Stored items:
-- -- --
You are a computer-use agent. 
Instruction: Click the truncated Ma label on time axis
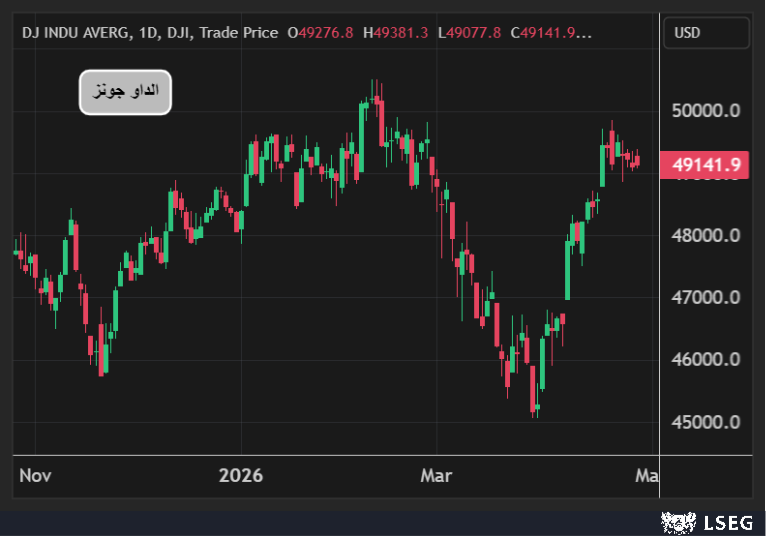coord(647,475)
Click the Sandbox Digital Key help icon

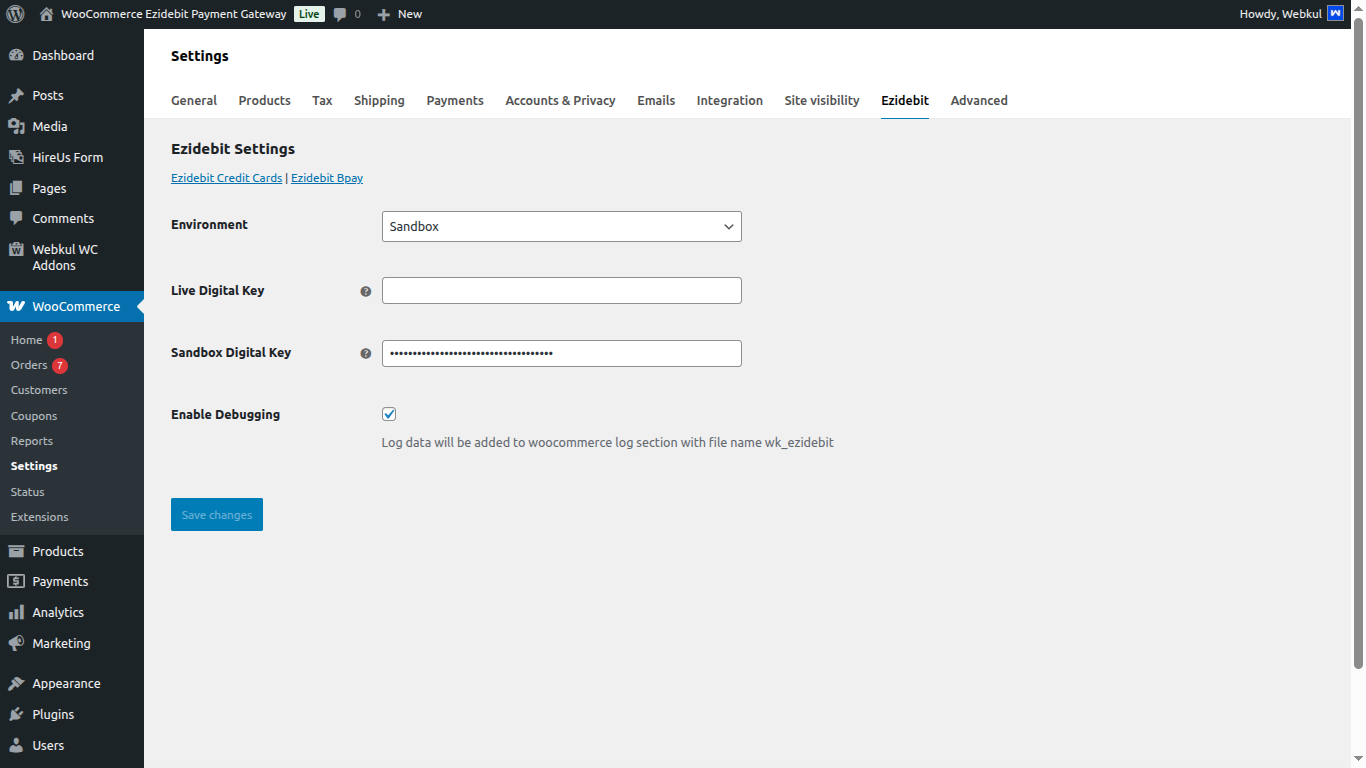(366, 353)
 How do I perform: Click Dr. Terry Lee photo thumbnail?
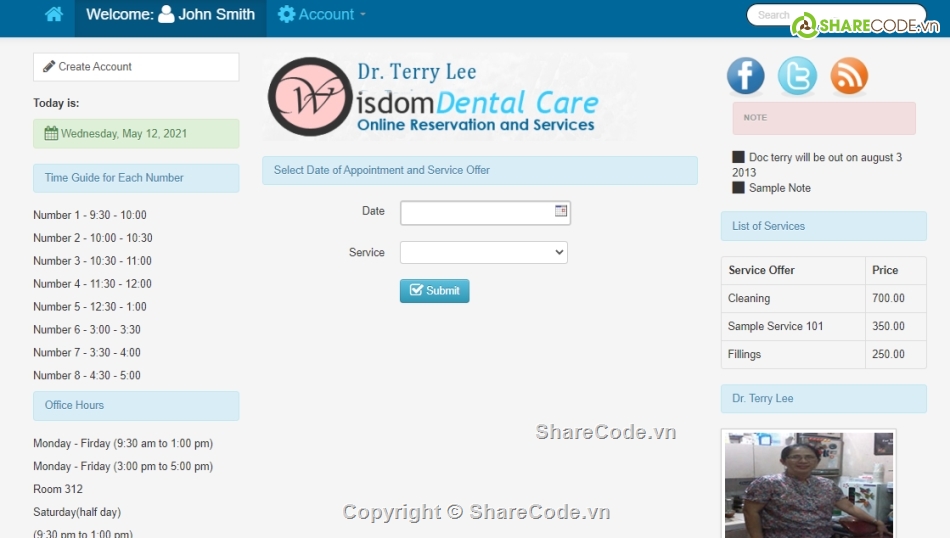[x=808, y=485]
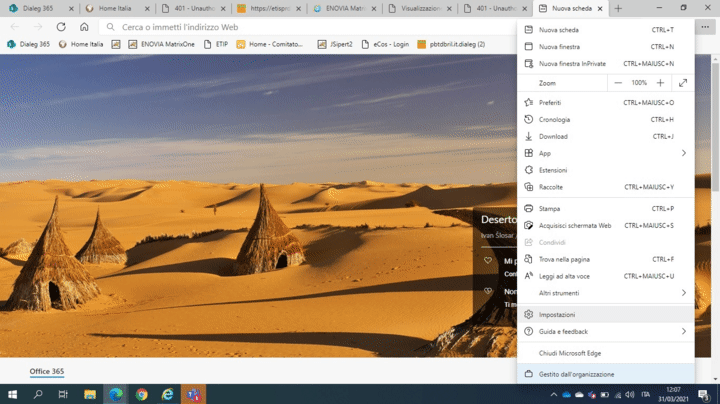Click the Refresh page icon
720x404 pixels.
(x=61, y=27)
-- -- --
== EXERCISE ==
Copy exactly, please, every line from the one holding "Click the Sandbox Digital Key help icon" through the last line of the data, both ends included, and no pictures.

== SOLUTION TO THIS EXERCISE ==
Click the Sandbox Digital Key help icon

(366, 353)
 How do I perform: Click Dr. Terry Lee photo thumbnail?
[x=808, y=485]
Click the Refresh page icon
720x404 pixels.
(x=61, y=27)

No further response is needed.